ESCRITORES MINEIROS - MARIA ESTHER MACIEL

Pensamento com emoção

 

Maria Esther Maciel mergulha fundo na prosa de ficção depois de publicar livros de poesia e trilhar carreira sólida na área de pesquisa em literatura e sobre o cinema contemporâneo

 

Carlos Herculano Lopes

 

 

 

 

 

Ela começou fazendo poesia, como várias mulheres de sua geração. Depois passou para o ensaio, em seguida para o romance e, hoje, é craque em todos esses gêneros. Ela é Maria Esther Maciel, mineira de Patos de Minas, que nos anos 1980 veio para Belo Horizonte estudar letras e, desde então, vive aqui, onde é professora de teoria da literatura e literatura comparada na Faculdade de Letras da UFMG. Mas o gosto pela escrita, como lembra, começou na sua terra, onde teve o incentivo de alguns professores, escritores e dentro da própria família. Com o seu último romance, o belo e bem costurado O livro dos nomes, lançado no ano passado, a escritora continua a carimbar seu nome, cada vez com mais força, no universo da literatura brasileira contemporânea. Como ensaísta, Maria Esther Maciel lançou, entre outros, As vertigens da lucidez - poesia e crítica em Octávio Paz, um dos seus textos mais conhecidos. Infatigável na busca de novas possibilidades da literatura, a escritora está envolvida com nova pesquisa, que pode surpreender quem conhece seus trabalhos voltados para autores sempre sofisticados e eruditos, como Jorge Luis Borges, Octávio Paz e Peter Greenway. “Atualmente estou desenvolvendo novo trabalho sobre a presença dos animais na literatura”, conta a escritora em entrevista ao Pensar.



Quando estudava na Faculdade de Letras da UFMG você escrevia poemas. Depois passou para o ensaio e em seguida para o romance. Como se deu essa metamorfose literária?

Na realidade comecei escrevendo prosa, quando eu tinha por volta de 15 anos, e publiquei em capítulos, em um jornal de Patos de Minas, uma novela inspirada em As mil e uma noites. Depois passei a fazer poemas, alguns contos e escrevi resenhas, que também foram publicadas na imprensa local. Quando vim para Belo Horizonte, para estudar letras, continuei me exercitando nesses gêneros, até me voltar também para o ensaio, em função dos meus estudos na faculdade. Devido a isso, fiquei durante um bom tempo afastada da poesia e da ficção, até finalmente retomá-la com o lançamento de O livro de Zenóbia, que é uma espécie de prosa híbrida. Mas na qual a poesia, de certa maneira, também está presente. Agora, com O livro dos nomes, me voltei especificamente para a narrativa.

---

[TAREFA] Por favor, diga se cada afirmação concorda com o trecho sobre Maria Esther Maciel, respondendo sim ou não e citando literalmente as palavras do trecho que decidem a resposta. (a) Ela é natural de Patos de Minas. (b) Começou a escrever com poemas, por volta dos 15 anos. (c) O livro dos nomes foi lançado no ano passado. Não é preciso consultar os dados.

[DADOS REGISTRADOS]
---

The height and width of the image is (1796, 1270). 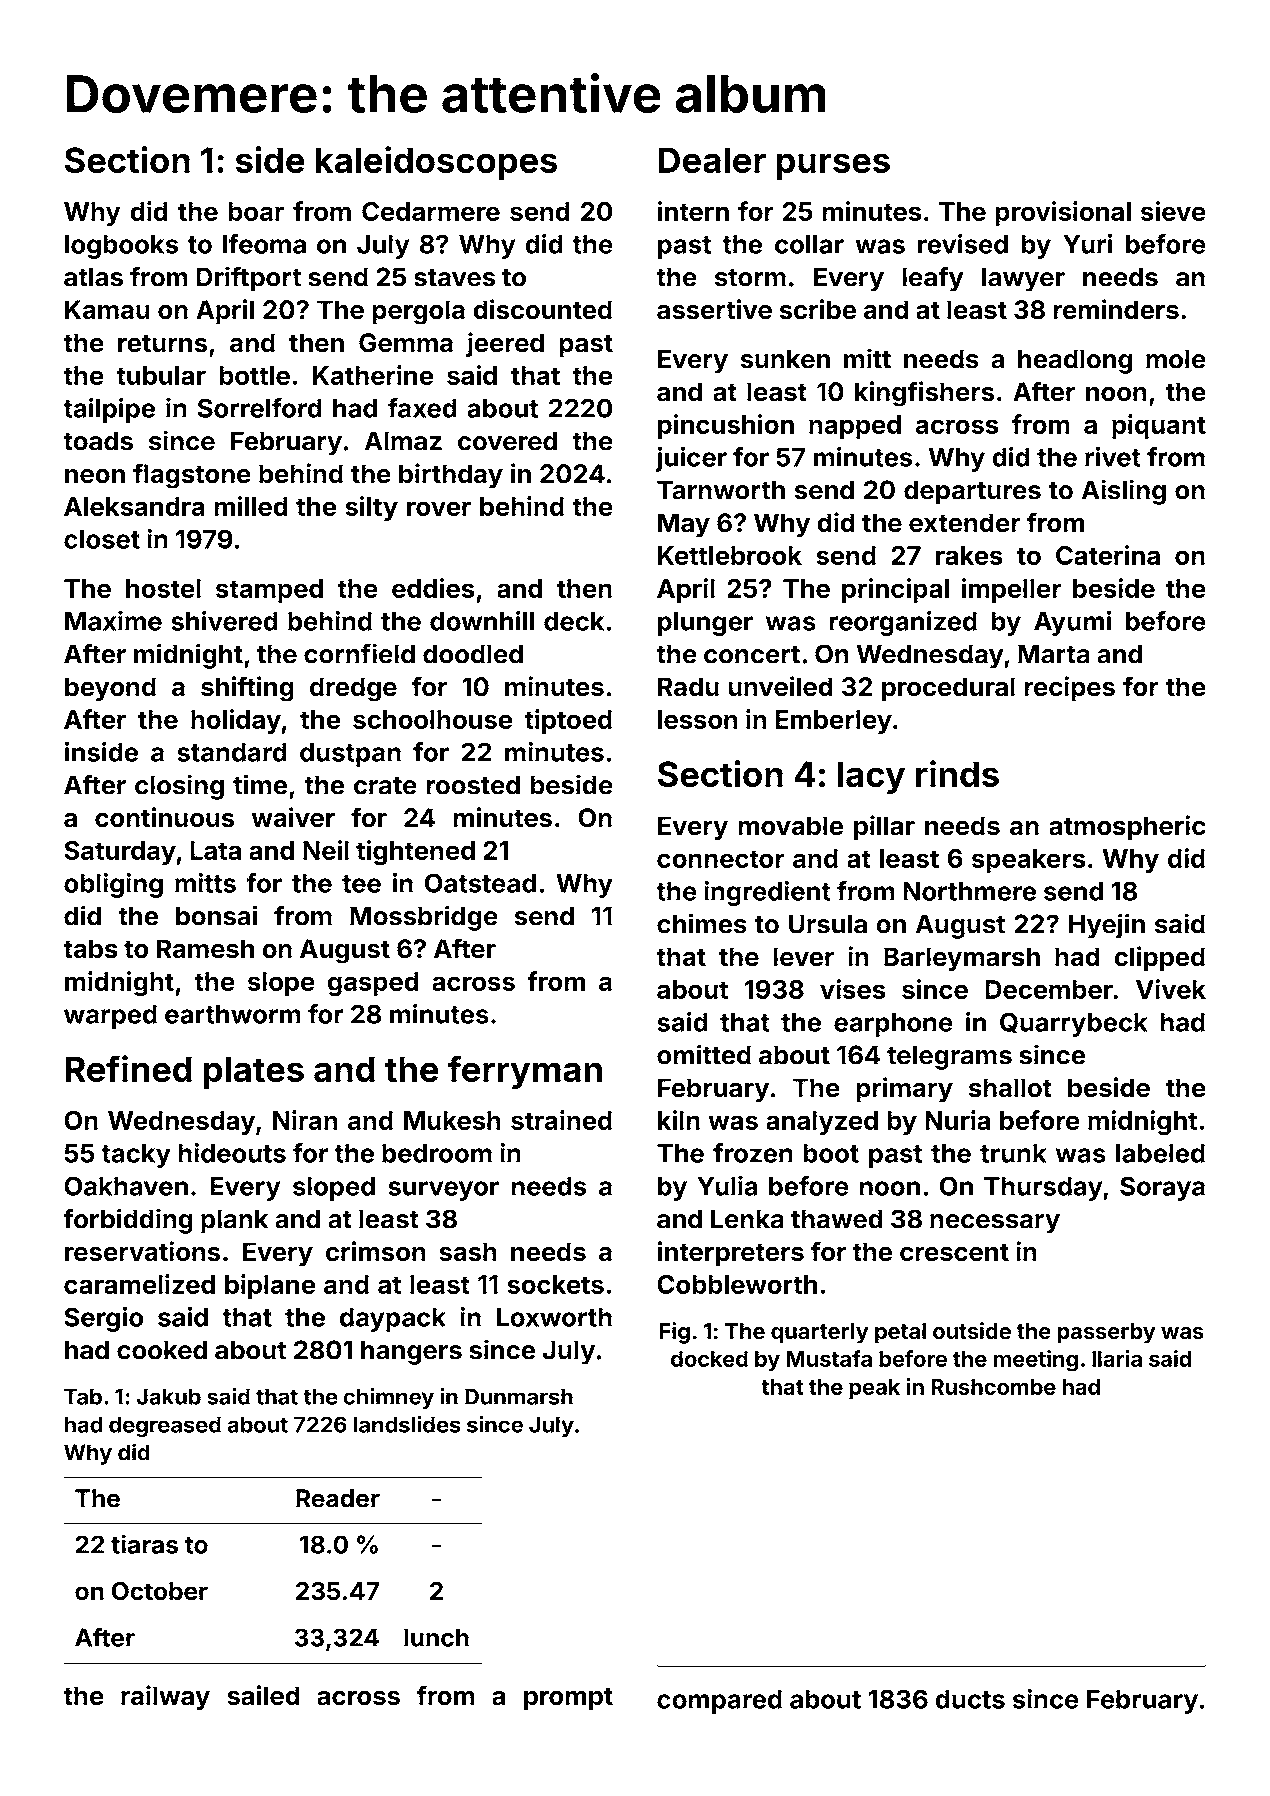 What do you see at coordinates (1054, 654) in the image?
I see `Marta` at bounding box center [1054, 654].
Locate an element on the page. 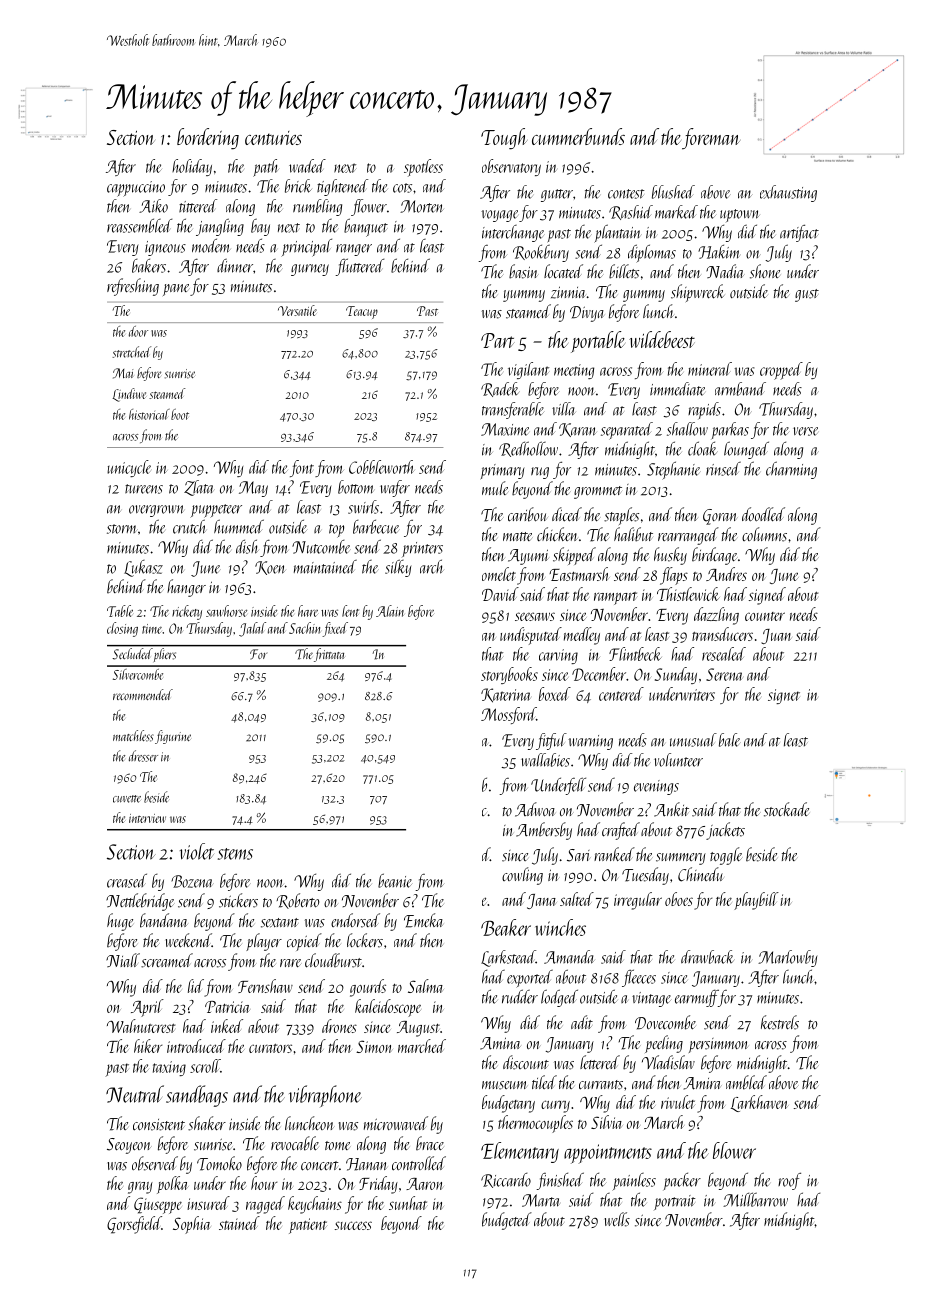 The image size is (925, 1313). brace is located at coordinates (430, 1143).
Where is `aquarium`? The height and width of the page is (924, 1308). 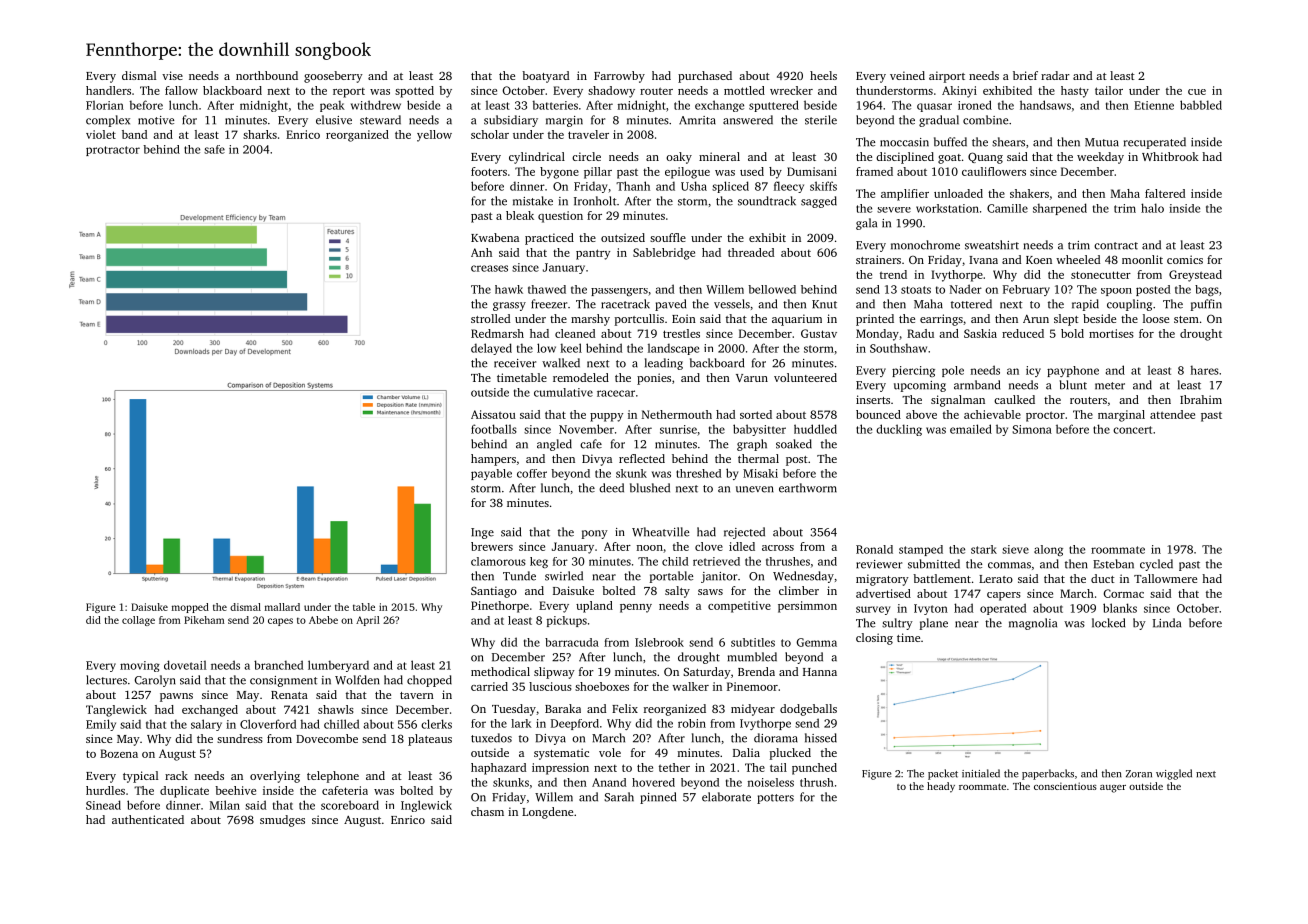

---

[RESPOSTA]
(a) Sim: "mineira de Patos de Minas".
(b) Não: "Na realidade comecei escrevendo prosa, quando eu tinha por volta de 15 anos".
(c) Sim: "O livro dos nomes, lançado no ano passado".